▸ **ASSIGNMENT**
Copy out every line of the material below word for word, leaving nothing out and changing nothing.

▸ **LISTED ENTRIES**

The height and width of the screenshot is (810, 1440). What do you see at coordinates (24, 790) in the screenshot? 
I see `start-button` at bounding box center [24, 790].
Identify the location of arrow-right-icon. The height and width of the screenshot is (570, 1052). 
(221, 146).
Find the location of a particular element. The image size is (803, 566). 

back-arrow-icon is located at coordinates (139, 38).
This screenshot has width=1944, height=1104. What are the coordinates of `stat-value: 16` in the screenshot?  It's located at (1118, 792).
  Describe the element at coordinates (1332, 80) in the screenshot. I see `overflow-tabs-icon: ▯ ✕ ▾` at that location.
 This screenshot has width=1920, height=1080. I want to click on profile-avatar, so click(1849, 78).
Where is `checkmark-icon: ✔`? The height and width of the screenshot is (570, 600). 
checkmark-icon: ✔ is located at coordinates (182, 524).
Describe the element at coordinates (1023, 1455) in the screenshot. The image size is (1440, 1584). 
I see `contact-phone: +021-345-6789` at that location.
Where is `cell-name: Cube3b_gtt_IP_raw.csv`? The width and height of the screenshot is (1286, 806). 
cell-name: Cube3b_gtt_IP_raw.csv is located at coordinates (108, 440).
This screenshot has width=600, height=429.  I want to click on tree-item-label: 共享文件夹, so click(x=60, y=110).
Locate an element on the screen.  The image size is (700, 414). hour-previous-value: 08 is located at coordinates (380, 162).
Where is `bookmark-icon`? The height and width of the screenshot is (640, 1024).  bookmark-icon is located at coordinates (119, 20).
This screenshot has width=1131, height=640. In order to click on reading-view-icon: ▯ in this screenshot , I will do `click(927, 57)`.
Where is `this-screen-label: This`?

▸ **ANSWER TO THIS PROBLEM**
The height and width of the screenshot is (810, 1440). What do you see at coordinates (24, 790) in the screenshot? 
I see `start-button` at bounding box center [24, 790].
Identify the location of arrow-right-icon. The height and width of the screenshot is (570, 1052). 
(221, 146).
Find the location of a particular element. The image size is (803, 566). 

back-arrow-icon is located at coordinates (139, 38).
This screenshot has width=1944, height=1104. What are the coordinates of `stat-value: 16` in the screenshot?  It's located at (1118, 792).
  Describe the element at coordinates (1332, 80) in the screenshot. I see `overflow-tabs-icon: ▯ ✕ ▾` at that location.
 This screenshot has width=1920, height=1080. I want to click on profile-avatar, so click(1849, 78).
Where is `checkmark-icon: ✔`? The height and width of the screenshot is (570, 600). 
checkmark-icon: ✔ is located at coordinates (182, 524).
Describe the element at coordinates (1023, 1455) in the screenshot. The image size is (1440, 1584). 
I see `contact-phone: +021-345-6789` at that location.
Where is `cell-name: Cube3b_gtt_IP_raw.csv`? The width and height of the screenshot is (1286, 806). 
cell-name: Cube3b_gtt_IP_raw.csv is located at coordinates (108, 440).
This screenshot has width=600, height=429.  I want to click on tree-item-label: 共享文件夹, so click(x=60, y=110).
Locate an element on the screen.  The image size is (700, 414). hour-previous-value: 08 is located at coordinates (380, 162).
Where is `bookmark-icon`? The height and width of the screenshot is (640, 1024).  bookmark-icon is located at coordinates (119, 20).
This screenshot has width=1131, height=640. In order to click on reading-view-icon: ▯ in this screenshot , I will do `click(927, 57)`.
Where is `this-screen-label: This`?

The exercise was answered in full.